[Collection entries]

Segment Open

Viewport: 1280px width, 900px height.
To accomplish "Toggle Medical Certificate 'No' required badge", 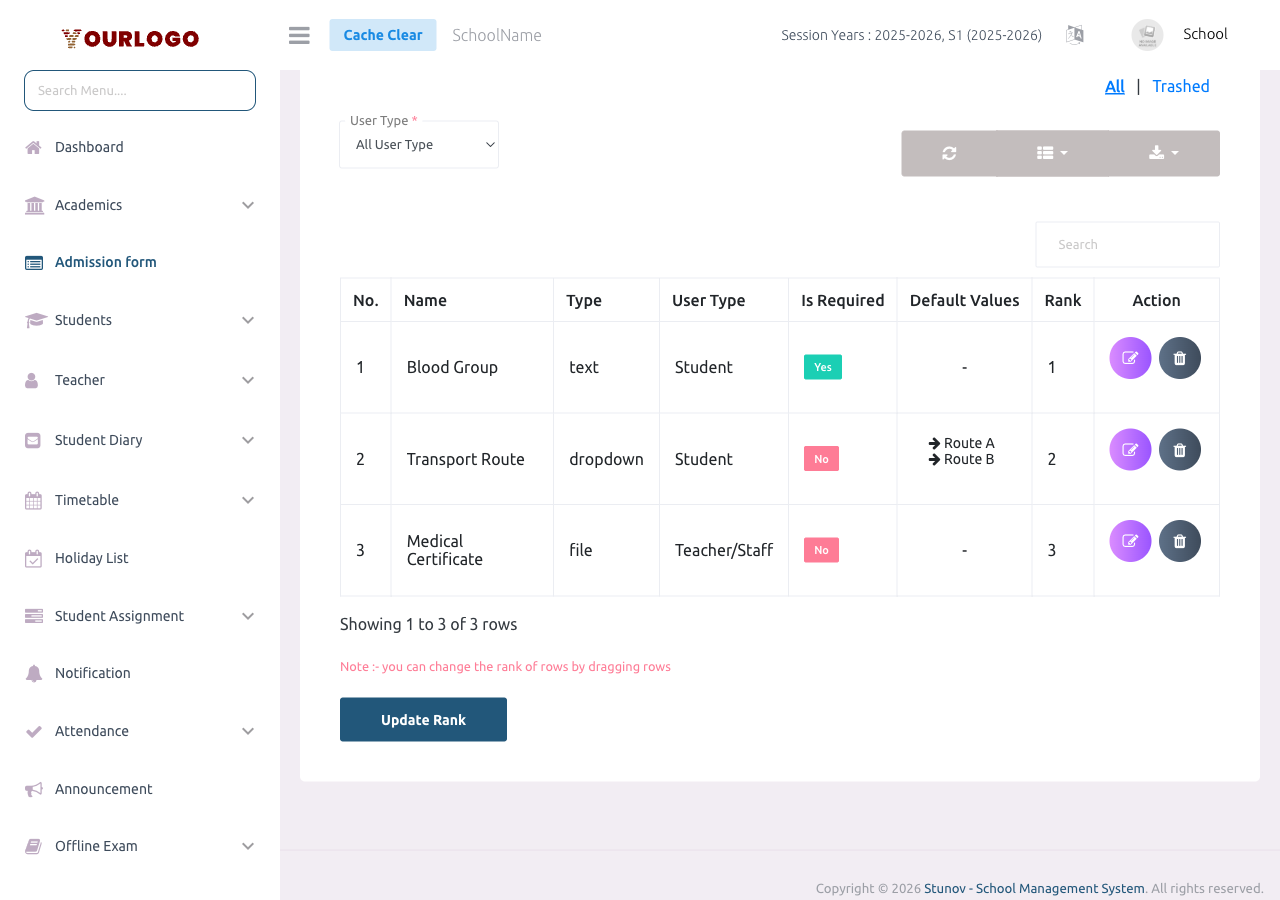I will tap(821, 549).
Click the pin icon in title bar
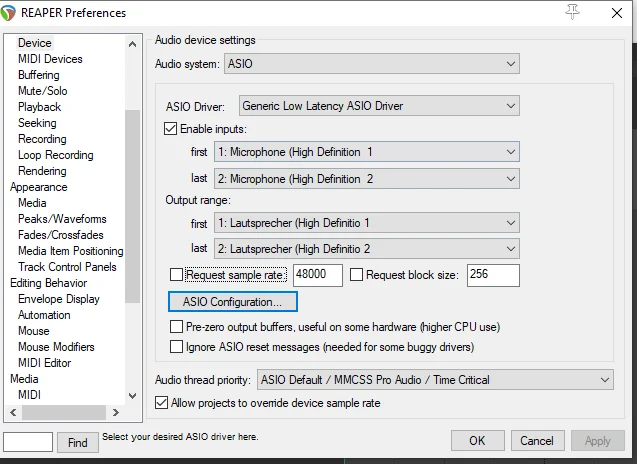 [x=572, y=12]
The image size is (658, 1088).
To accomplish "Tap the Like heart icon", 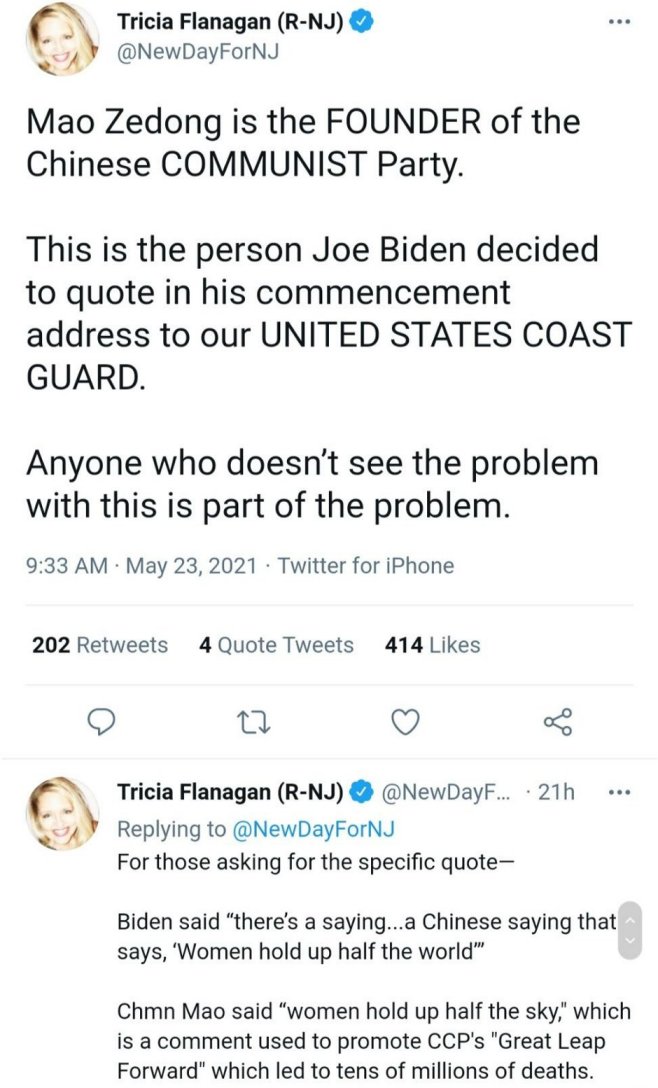I will pyautogui.click(x=405, y=722).
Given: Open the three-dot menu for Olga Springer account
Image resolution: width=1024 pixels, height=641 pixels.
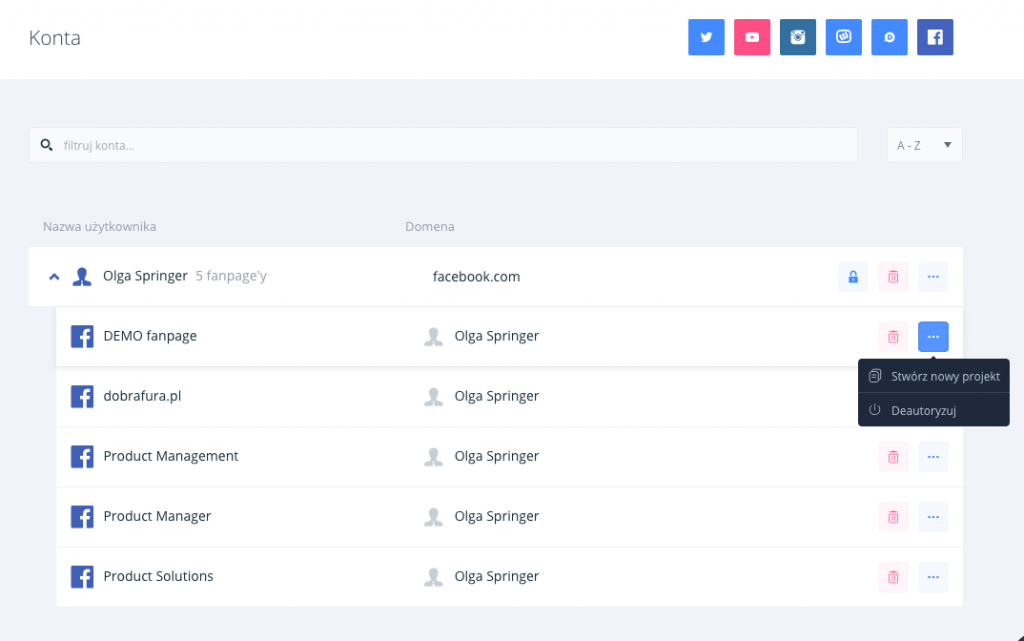Looking at the screenshot, I should 933,277.
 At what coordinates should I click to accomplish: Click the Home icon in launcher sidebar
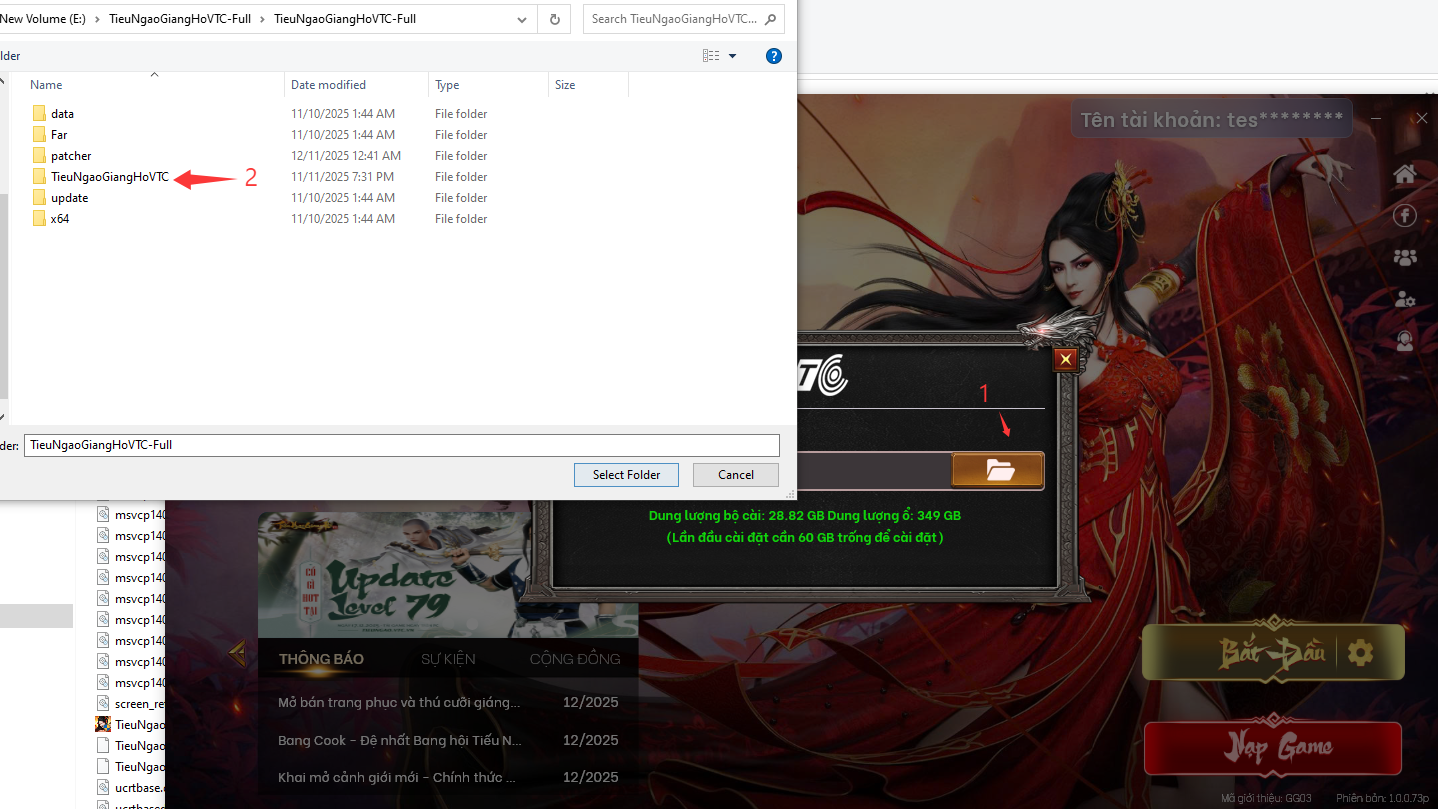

Segment Closed

_Exercise details:_
Nothing but the lines from the line containing "Image resolution: width=1024" to the end of the records above should be repeated, exactly and with every picture omitted.

_Solution to this problem:_
Image resolution: width=1024 pixels, height=641 pixels.
Looking at the screenshot, I should 933,277.
 At what coordinates should I click to accomplish: Click the Home icon in launcher sidebar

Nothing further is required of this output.